Task set –
**a)** Please return the FGE excerpt verbatim between "It was recently" and "strains were re-analyzed.", inclusive.
**b)** In the FGE excerpt, which organism was the source of the recombinant FGE found to be the most active?
Excerpt below:
FGE derived from different organisms was concluded to be active when recombinantly expressed in Y. lipolytica strains. The derived FGEs analyzed were shown to convert the cysteine residues in the active site of the IDS protein to formylglycine. Recombinant FGE sourced from Bos taurus (T146; OXYY1828) was observed to be the most active of the FGEs from the other organisms that were analyzed. It was further concluded that the conversion rate to formylglycine was higher when the strains were cultivated in a fermenter. This is likely attributed to the higher partial oxygen pressure in a bioreactor as compared to alternative growth conditions which utilize a shake flask or a 24-well cultivation plate.
It was recently shown that formylglycine is easily hydrated with the formation of a geminal diol (Rabuka et al. (2012), Nat Protoc 7(6), 1052-1067) and that the aldehyde group in formylglycine can interact with the N-terminus of the peptide with the formation of a Schiff base resulting in a water loss (Grove et al. (2008) Biochemistry, 47(28), 7523-7538). Therefore, the the data shown in Table 6 were re-computed taking this geminal diol formation and water loss into account. The same bioreactor samples from OXYY1828 and OXYY1801 strains were re-analyzed.
End of Excerpt.
Available data below:
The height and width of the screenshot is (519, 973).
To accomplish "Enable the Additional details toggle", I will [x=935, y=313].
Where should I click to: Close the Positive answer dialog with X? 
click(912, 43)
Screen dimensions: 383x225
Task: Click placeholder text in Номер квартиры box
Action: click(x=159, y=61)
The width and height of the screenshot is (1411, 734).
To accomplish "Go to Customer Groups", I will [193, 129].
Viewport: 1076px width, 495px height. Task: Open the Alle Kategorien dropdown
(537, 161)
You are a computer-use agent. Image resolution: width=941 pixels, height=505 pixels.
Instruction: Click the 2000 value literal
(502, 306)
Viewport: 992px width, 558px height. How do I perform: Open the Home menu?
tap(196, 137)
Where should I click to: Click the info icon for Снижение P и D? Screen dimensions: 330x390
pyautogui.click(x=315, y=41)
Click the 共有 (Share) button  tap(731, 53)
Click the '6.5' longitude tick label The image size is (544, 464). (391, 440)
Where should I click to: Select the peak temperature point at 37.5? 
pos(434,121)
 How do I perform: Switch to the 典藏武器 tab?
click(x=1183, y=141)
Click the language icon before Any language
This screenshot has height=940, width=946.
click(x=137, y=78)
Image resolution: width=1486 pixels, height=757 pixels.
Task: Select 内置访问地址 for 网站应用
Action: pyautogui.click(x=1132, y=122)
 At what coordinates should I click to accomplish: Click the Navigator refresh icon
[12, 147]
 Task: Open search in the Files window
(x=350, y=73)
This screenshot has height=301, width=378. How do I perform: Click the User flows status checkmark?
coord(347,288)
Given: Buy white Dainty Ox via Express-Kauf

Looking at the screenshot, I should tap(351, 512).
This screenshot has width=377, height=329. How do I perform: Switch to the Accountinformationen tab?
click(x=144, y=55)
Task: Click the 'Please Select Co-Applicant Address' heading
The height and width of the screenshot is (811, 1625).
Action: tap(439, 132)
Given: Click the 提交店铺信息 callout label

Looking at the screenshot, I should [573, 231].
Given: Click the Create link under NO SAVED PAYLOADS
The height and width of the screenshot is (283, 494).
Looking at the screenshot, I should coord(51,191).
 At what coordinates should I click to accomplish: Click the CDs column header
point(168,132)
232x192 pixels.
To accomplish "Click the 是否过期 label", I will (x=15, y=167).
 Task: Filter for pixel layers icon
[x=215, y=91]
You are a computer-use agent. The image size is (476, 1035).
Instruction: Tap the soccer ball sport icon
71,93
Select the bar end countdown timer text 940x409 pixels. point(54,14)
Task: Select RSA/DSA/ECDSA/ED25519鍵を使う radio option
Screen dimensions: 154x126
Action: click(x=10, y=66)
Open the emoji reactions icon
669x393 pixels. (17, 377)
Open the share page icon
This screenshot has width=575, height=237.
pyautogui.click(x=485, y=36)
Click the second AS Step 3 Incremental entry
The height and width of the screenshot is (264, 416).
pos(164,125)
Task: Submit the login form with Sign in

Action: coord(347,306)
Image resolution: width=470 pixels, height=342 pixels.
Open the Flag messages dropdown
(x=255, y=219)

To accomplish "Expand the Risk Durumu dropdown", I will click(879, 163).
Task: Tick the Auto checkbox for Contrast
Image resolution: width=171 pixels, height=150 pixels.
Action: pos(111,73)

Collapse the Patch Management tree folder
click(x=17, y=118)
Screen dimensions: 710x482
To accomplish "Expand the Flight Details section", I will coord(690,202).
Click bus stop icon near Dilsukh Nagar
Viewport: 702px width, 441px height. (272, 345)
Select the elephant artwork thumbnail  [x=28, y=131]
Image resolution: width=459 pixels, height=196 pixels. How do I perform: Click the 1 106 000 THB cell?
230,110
End of Available data.
Answers below –
**a)**
It was recently shown that formylglycine is easily hydrated with the formation of a geminal diol (Rabuka et al. (2012), Nat Protoc 7(6), 1052-1067) and that the aldehyde group in formylglycine can interact with the N-terminus of the peptide with the formation of a Schiff base resulting in a water loss (Grove et al. (2008) Biochemistry, 47(28), 7523-7538). Therefore, the the data shown in Table 6 were re-computed taking this geminal diol formation and water loss into account. The same bioreactor samples from OXYY1828 and OXYY1801 strains were re-analyzed.

**b)** Bos taurus (T146; OXYY1828).